🤖 AI Summary
This work addresses the challenge of modality missingness in multimodal medical image segmentation, which often leads to inconsistent predictions from expert models and particularly undermines the segmentation stability of small-scale foreground structures. To this end, the authors propose CLoE, a consistency-driven framework that innovatively formulates robustness as decision-level consistency control among experts. CLoE employs a dual-branch architecture to jointly optimize global and local consistency and incorporates a lightweight gating network for reliability-aware feature recalibration.

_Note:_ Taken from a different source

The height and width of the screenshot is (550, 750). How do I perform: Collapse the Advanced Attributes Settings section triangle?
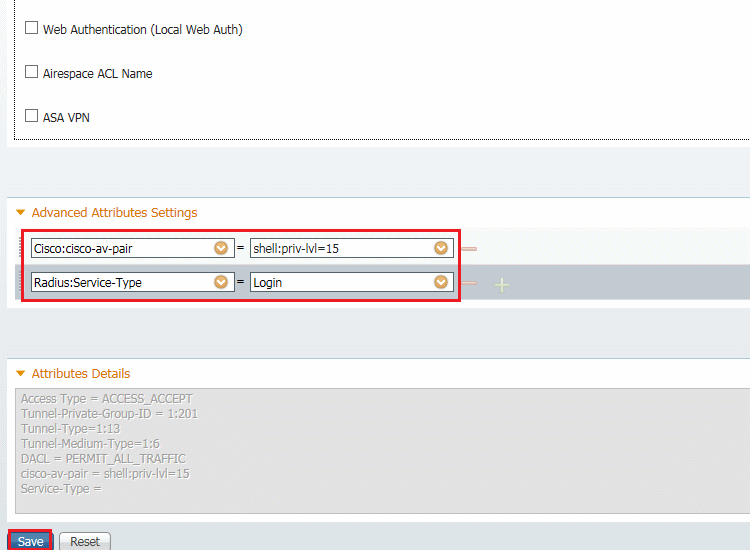coord(20,212)
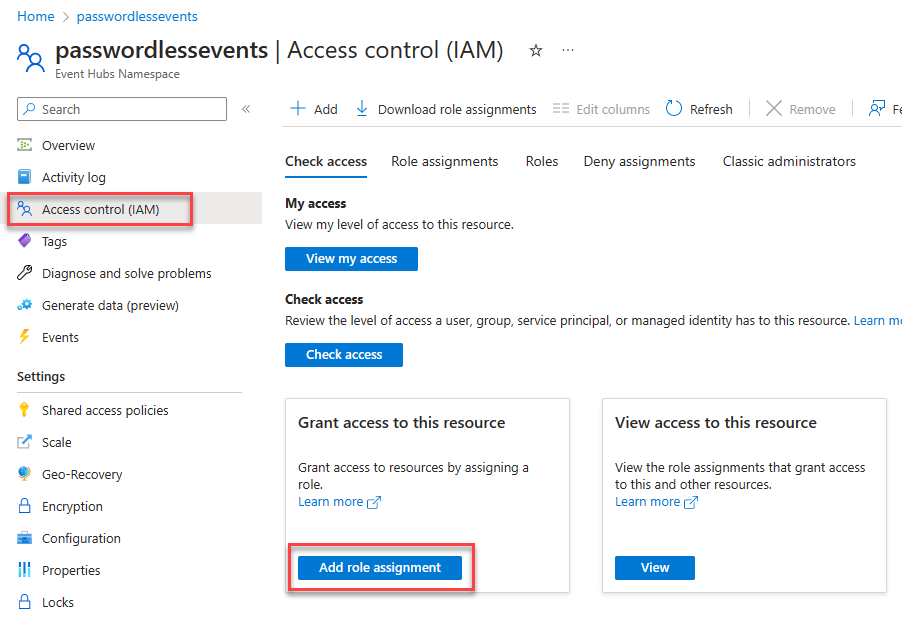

The method maintains high segmentation performance under missing modalities while remaining competitive when all modalities are present. Experimental results demonstrate that CLoE outperforms existing approaches on the BraTS 2020 and MSD Prostate datasets, exhibiting superior cross-dataset generalization and robust segmentation of clinically critical structures.
📝 Abstract
Multimodal medical image segmentation often faces missing modalities at inference, which induces disagreement among modality experts and makes fusion unstable, particularly on small foreground structures. We propose Consistency Learning of Experts (CLoE), a consistency-driven framework for missing-modality segmentation that preserves strong performance when all modalities are available. CLoE formulates robustness as decision-level expert consistency control and introduces a dual-branch Expert Consistency Learning objective. Modality Expert Consistency enforces global agreement among expert predictions to reduce case-wise drift under partial inputs, while Region Expert Consistency emphasizes agreement on clinically critical foreground regions to avoid background-dominated regularization. We further map consistency scores to modality reliability weights using a lightweight gating network, enabling reliability-aware feature recalibration before fusion. Extensive experiments on BraTS 2020 and MSD Prostate demonstrate that CLoE outperforms state-of-the-art methods in incomplete multimodal segmentation, while exhibiting strong cross-dataset generalization and improving robustness on clinically critical structures.